* Directions for this task
Return every line from the listing where the word "computer" occurs.

* Data for processing
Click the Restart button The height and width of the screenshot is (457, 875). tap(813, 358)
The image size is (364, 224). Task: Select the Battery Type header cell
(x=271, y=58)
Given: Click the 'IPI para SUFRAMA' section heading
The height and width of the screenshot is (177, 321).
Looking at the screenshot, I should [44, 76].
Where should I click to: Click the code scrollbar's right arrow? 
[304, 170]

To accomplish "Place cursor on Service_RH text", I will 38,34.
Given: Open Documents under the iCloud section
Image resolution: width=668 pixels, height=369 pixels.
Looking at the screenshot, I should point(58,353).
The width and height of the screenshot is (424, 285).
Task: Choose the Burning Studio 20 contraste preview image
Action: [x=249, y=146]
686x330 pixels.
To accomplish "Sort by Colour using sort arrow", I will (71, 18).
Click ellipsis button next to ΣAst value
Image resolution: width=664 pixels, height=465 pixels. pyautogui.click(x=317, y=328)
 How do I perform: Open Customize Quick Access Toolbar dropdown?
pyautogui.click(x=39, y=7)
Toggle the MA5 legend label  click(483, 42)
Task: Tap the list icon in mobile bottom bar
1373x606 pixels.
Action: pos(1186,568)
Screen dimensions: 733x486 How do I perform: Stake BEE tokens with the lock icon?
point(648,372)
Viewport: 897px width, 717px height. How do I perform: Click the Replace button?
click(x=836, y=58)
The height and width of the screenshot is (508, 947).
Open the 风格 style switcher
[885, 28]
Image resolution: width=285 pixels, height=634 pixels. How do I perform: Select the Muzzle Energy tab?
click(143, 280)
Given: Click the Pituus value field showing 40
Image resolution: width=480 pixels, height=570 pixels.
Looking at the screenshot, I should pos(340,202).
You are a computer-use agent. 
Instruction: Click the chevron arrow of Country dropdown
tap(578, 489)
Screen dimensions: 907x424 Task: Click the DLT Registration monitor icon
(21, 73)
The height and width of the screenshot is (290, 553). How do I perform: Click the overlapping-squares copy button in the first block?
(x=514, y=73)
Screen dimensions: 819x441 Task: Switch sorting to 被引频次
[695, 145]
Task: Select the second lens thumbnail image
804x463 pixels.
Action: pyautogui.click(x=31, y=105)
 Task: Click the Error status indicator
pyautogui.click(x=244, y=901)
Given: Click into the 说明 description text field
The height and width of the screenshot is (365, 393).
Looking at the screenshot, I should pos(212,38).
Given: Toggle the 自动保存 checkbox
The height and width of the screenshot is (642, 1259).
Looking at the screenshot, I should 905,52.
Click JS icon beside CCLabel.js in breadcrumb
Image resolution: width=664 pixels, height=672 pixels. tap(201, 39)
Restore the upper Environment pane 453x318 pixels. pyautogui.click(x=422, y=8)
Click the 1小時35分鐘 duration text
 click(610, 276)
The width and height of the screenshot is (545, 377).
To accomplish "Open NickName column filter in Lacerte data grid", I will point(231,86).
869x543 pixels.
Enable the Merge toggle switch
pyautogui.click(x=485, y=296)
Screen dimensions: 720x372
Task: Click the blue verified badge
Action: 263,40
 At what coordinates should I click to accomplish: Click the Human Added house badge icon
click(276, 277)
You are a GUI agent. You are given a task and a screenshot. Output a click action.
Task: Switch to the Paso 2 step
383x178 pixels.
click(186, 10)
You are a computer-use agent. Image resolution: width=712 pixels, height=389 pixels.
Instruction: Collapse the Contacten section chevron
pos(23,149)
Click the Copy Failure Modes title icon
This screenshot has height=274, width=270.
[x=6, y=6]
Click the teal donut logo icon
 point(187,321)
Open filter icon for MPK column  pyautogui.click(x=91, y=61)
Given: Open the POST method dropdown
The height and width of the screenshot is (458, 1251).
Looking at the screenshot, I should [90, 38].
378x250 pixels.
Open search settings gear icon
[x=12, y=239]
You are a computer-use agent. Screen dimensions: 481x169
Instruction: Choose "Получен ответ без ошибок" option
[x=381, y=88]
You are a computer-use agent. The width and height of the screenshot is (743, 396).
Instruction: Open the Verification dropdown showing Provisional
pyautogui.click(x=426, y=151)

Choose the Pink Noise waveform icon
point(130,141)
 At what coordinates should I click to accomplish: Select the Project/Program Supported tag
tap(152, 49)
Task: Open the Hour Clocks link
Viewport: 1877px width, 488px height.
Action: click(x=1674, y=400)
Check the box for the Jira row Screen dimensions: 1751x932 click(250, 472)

* Answer space
You are a computer-use agent. 
You are a computer-use agent. Image resolution: width=712 pixels, height=389 pixels.
You are a computer-use agent. Screen dimensions: 481x169
You are a computer-use agent. The width and height of the screenshot is (743, 396).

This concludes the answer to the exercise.